Consider a typical question: "the agent picked the wrong recipient — was it suggested in the inbound email, in a tool result, or hallucinated?" Helicone can show the completions in order, but it cannot tell whether the third completion was the planner reading a customers.list tool output and the fourth was the planner reading a sanitized version of the inbound email. The gen_ai.tool.name, mcp.server.name, and archestra.trigger.source fields that make that question answerable live at the agent-and-MCP layer. Another common request — filter traces where a tool was blocked by policy — has no LLM call to filter on; the blocked event is mcp.blocked=true on an MCP span the LLM proxy never saw, because the gateway shut it down before it left.

None of this is a knock on Helicone — these are not LLM-observability questions. The mistake is the same one called out in the LiteLLM comparison: assuming the word "observability" covers the layer above the one the product actually owns.

Where Archestra picks up

Archestra terminates the agent turn, so its observability story is shaped around the agent turn rather than the LLM call. The full breakdown is in the platform observability docs, but the parts that matter here are short.

Every LLM call still gets a span — same shape as anything that follows OTEL GenAI semconv, with gen_ai.provider.name, gen_ai.request.model, gen_ai.usage.input_tokens, archestra.cost, and gen_ai.response.finish_reasons. Helicone-style data lives natively. What changes is what surrounds it. Every MCP tool call gets a dedicated execute_tool {tool_name} span with mcp.server.name, gen_ai.tool.call.id, archestra.user.email, archestra.user.id, and mcp.blocked if a policy rejected it. Every agent turn — from chat, A2A, MS Teams, or email — produces a parent span (chat, a2a, chatops, or email depending on trigger source) that the LLM and tool spans are children of. The minimum agent observability surface every deployment should expose is in the agent observability minimum post as a checklist.

Identity is in the trace, not next to it. archestra.user.id, archestra.user.email, and archestra.user.name are span attributes on both LLM and tool spans, populated from the resolved enterprise identity that came in through OAuth or a JWKS-validated JWT — not from a free-form key the client set. That is the field that answers "which user authorized the agent to call this tool" without joining six tables. Sessions are first-class too: gen_ai.conversation.id groups every span in an agent turn under one ID.

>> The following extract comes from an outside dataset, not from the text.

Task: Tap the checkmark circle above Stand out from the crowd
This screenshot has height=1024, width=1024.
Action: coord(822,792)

The Prometheus side mirrors this. llm_cost_total and friends are labeled with agent_id, agent_name, agent_type, and source, so a cost dashboard can split spend by agent and trigger source, not just by user. mcp_tool_calls_total and mcp_tool_call_duration_seconds give the tool-call view Helicone structurally cannot, and llm_blocked_tools_total plus mcp_server_deployment_status give the policy-and-deployment view nothing at the LLM-call layer is supposed to have.

If the concern is "how expensive was that completion and how long did it take," Helicone is enough. If the concern is "which user, on which trigger, asked which agent to do which thing, and which tools it touched were sandboxed, blocked, or run," that is the surface Archestra is built around.

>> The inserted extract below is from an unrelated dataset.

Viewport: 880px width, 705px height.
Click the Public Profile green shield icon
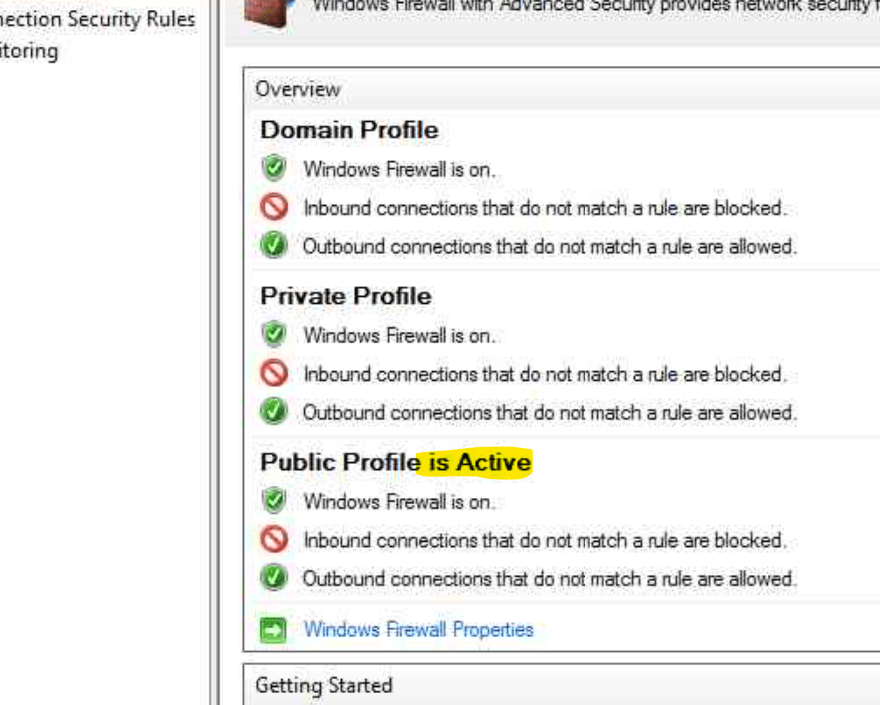pos(274,500)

How Helicone and Archestra stack together

The typical topology, when both are in play:

App  -->  Archestra (agent gateway, MCP gateway, dual-LLM, audit)  -->  Helicone (LLM logger)  -->  OpenAI / Anthropic / Bedrock / ...
              |
              +-->  MCP servers (sandboxed, identity-routed)
              |
              +-->  OTLP / Prometheus / Grafana (agent + MCP spans, metrics)

Archestra fronts the agent. When the agent needs a model call, the request goes through Helicone on the way out — same way a stack would point at LiteLLM — and Helicone keeps doing the LLM-side accounting, prompt diffing, and cost dashboards the platform team already built. Archestra owns the layer above: tool spans, dual-LLM decisions, identity-bound audit, deployment state, blocked-tool counts. Two telemetry pipelines, two layers, no overlap in what each is authoritative for. Trace exemplars (covered in the observability docs) jump from a Prometheus data point on an Archestra metric straight into a Tempo trace.

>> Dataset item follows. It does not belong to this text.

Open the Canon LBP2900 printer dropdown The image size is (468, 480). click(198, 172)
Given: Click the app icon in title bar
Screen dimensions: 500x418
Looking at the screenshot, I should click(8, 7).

Some teams drop Helicone once Archestra is in place, because the LLM-call surface comes along for free in the GenAI Observability dashboard. Others keep it because it is already wired into finance reporting. Both are reasonable. The decision is operational, not architectural — same as it was with LiteLLM.

Picking between Helicone, Archestra, or both

Use Helicone alone when the application is the LLM call and there is no agent layer. A chat UI, a writing tool, a structured-extraction service. Cost and latency dashboards over provider calls are exactly the right scope.
Use Archestra alone when starting fresh on an agent stack and the goal is one telemetry pipeline covering LLM calls, MCP tool calls, identity, sessions, and deployment state. Archestra's spans follow OTEL GenAI semconv, so any OTLP backend — Tempo, Jaeger, Honeycomb, Grafana Cloud — accepts them.
Use both when Helicone is already in production and agents are being added on top. Put Archestra in front for the agent and MCP layer, point its model router at the provider through Helicone, and let Helicone keep doing the LLM-call dashboards the finance team is already reading. Pipe Archestra's OTLP and Prometheus output to a separate backend for the agent-layer view.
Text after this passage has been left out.